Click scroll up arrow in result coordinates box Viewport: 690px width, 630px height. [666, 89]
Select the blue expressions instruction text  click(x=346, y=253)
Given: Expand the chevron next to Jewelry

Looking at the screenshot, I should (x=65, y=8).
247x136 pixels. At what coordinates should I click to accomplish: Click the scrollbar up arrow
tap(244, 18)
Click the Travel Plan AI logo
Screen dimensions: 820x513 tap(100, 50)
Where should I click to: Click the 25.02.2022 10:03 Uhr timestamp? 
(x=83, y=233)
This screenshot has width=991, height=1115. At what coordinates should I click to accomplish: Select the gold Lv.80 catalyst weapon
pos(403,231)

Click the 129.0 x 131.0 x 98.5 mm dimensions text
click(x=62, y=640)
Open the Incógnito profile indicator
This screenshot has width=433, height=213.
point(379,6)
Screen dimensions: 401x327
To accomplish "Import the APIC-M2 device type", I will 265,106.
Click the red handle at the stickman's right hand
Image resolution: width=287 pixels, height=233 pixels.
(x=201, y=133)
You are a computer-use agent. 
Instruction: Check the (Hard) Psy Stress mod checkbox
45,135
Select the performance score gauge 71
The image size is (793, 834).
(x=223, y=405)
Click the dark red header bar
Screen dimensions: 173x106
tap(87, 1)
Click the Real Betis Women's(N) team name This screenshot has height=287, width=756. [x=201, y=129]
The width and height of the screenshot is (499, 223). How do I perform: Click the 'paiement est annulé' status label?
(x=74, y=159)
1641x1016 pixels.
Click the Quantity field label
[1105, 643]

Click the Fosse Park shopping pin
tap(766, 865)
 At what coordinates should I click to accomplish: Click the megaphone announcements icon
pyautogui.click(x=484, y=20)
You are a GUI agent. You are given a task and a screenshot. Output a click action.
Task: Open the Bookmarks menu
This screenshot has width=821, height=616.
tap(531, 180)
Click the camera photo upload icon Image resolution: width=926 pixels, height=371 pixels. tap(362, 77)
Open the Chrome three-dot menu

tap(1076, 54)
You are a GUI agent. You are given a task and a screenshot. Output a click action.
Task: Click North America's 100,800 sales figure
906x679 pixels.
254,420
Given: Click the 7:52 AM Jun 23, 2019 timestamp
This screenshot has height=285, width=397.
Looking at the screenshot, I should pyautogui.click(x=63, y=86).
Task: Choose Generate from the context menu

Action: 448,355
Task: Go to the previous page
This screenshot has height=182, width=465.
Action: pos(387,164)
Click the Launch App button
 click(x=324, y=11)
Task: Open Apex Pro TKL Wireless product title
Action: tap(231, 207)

————————

## [REQUIRED WORK]
Nothing is to be left out. Repeat the whole listing exactly.

## [TASK RESULT]
Click scroll up arrow in result coordinates box Viewport: 690px width, 630px height. [666, 89]
Select the blue expressions instruction text  click(x=346, y=253)
Given: Expand the chevron next to Jewelry

Looking at the screenshot, I should (x=65, y=8).
247x136 pixels. At what coordinates should I click to accomplish: Click the scrollbar up arrow
tap(244, 18)
Click the Travel Plan AI logo
Screen dimensions: 820x513 tap(100, 50)
Where should I click to: Click the 25.02.2022 10:03 Uhr timestamp? 
(x=83, y=233)
This screenshot has width=991, height=1115. At what coordinates should I click to accomplish: Select the gold Lv.80 catalyst weapon
pos(403,231)

Click the 129.0 x 131.0 x 98.5 mm dimensions text
click(x=62, y=640)
Open the Incógnito profile indicator
This screenshot has width=433, height=213.
point(379,6)
Screen dimensions: 401x327
To accomplish "Import the APIC-M2 device type", I will 265,106.
Click the red handle at the stickman's right hand
Image resolution: width=287 pixels, height=233 pixels.
(x=201, y=133)
You are a computer-use agent. 
Instruction: Check the (Hard) Psy Stress mod checkbox
45,135
Select the performance score gauge 71
The image size is (793, 834).
(x=223, y=405)
Click the dark red header bar
Screen dimensions: 173x106
tap(87, 1)
Click the Real Betis Women's(N) team name This screenshot has height=287, width=756. [x=201, y=129]
The width and height of the screenshot is (499, 223). How do I perform: Click the 'paiement est annulé' status label?
(x=74, y=159)
1641x1016 pixels.
Click the Quantity field label
[1105, 643]

Click the Fosse Park shopping pin
tap(766, 865)
 At what coordinates should I click to accomplish: Click the megaphone announcements icon
pyautogui.click(x=484, y=20)
You are a GUI agent. You are given a task and a screenshot. Output a click action.
Task: Open the Bookmarks menu
This screenshot has width=821, height=616.
tap(531, 180)
Click the camera photo upload icon Image resolution: width=926 pixels, height=371 pixels. tap(362, 77)
Open the Chrome three-dot menu

tap(1076, 54)
You are a GUI agent. You are given a task and a screenshot. Output a click action.
Task: Click North America's 100,800 sales figure
906x679 pixels.
254,420
Given: Click the 7:52 AM Jun 23, 2019 timestamp
This screenshot has height=285, width=397.
Looking at the screenshot, I should pyautogui.click(x=63, y=86).
Task: Choose Generate from the context menu

Action: 448,355
Task: Go to the previous page
This screenshot has height=182, width=465.
Action: pos(387,164)
Click the Launch App button
 click(x=324, y=11)
Task: Open Apex Pro TKL Wireless product title
Action: tap(231, 207)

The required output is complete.